No sign of claimed LockBit ransomware infection of Mandiant, group may be working the media
Via its data leak site on the dark web, the gang indicated that it had breached Mandiant and exfiltrated hundreds of thousands of files. It threatened to leak the files after a countdown clock expired, but the deadline came and went without anything appearing but a zip file called “mandiantyellowpress.com.7z”. Upon examination, the file had 0 bytes of data and was set up to redirect users to “ninjaflex.com”, a website registered a decade ago that has never appeared to serve any particular purpose. That site now appears to redirect to “mendrok.com”, a site registered in 2018 that also appears to serve no purpose other than potentially being an attack site.

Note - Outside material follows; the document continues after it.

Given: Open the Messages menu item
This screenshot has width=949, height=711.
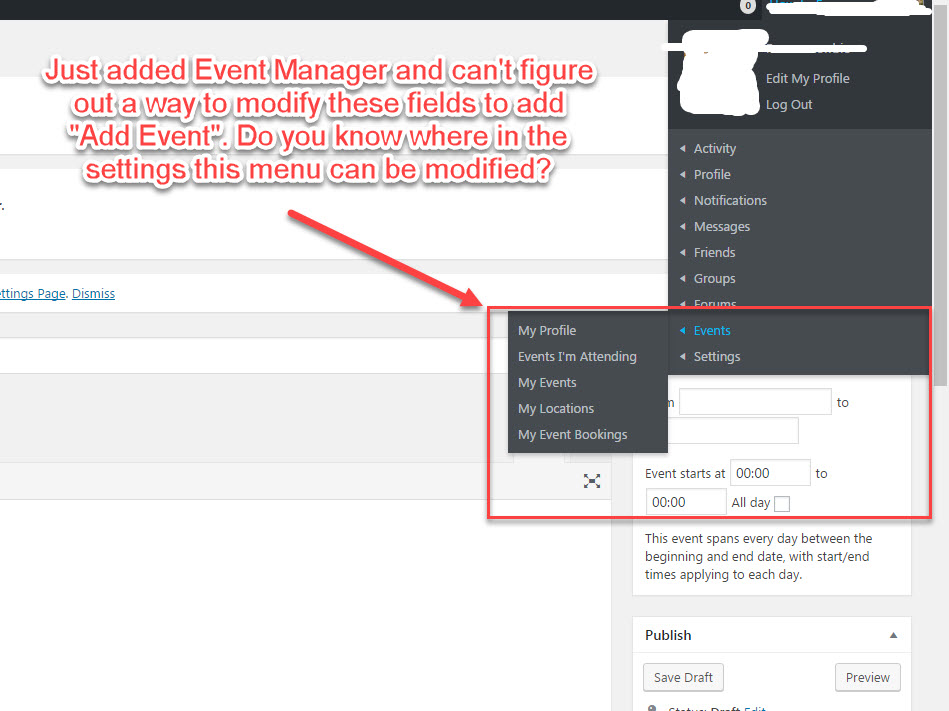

Given this, and Mandiant’s claim that no evidence of LockBit ransomware was uncovered by an internal investigation, the whole incident seems to be a dud. That leaves the question of why LockBit would even bother with such a stunt. Some researchers theorize that it is an attempt to manipulate the media given that the Evil Corp ransomware gang recently announced it was switching to the use of LockBit ransomware in its criminal campaigns. LockBit would like to distance itself from Evil Corp given that the latter party has been sanctioned by the United States government, meaning that it can expect victims in the country to be much more hesitant to pay its demands. The ransomware gang appears to want to remind the world that it is not affiliated with Evil Corp and is not under sanctions.
Jamie Brummell, Co-founder and CTO of Socura, also sees a possible connection to the upcoming RSA Conference (a major annual cybersecurity industry event): “PR stunts ahead of a major cybersecurity conference are nothing new, but for them to come from a ransomware gang is a novel development. LockBit wanted to the hit the headlines following a Mandiant report linking them to Evil Corp, which would mean lost revenue due to US government sanctions. In that respect, it’s mission accomplished. The intention was seemingly to hit the big US tech publications that their victims IT teams are most likely read. It was a message to their victims that they can keep paying up. However, if their intention was to sever the link between them and Evil Corp in the eyes of the public and potential targets, that’s still up for debate. It may have the reverse effect of drawing more attention to the Mandiant report and make victims question whether they are really linked.”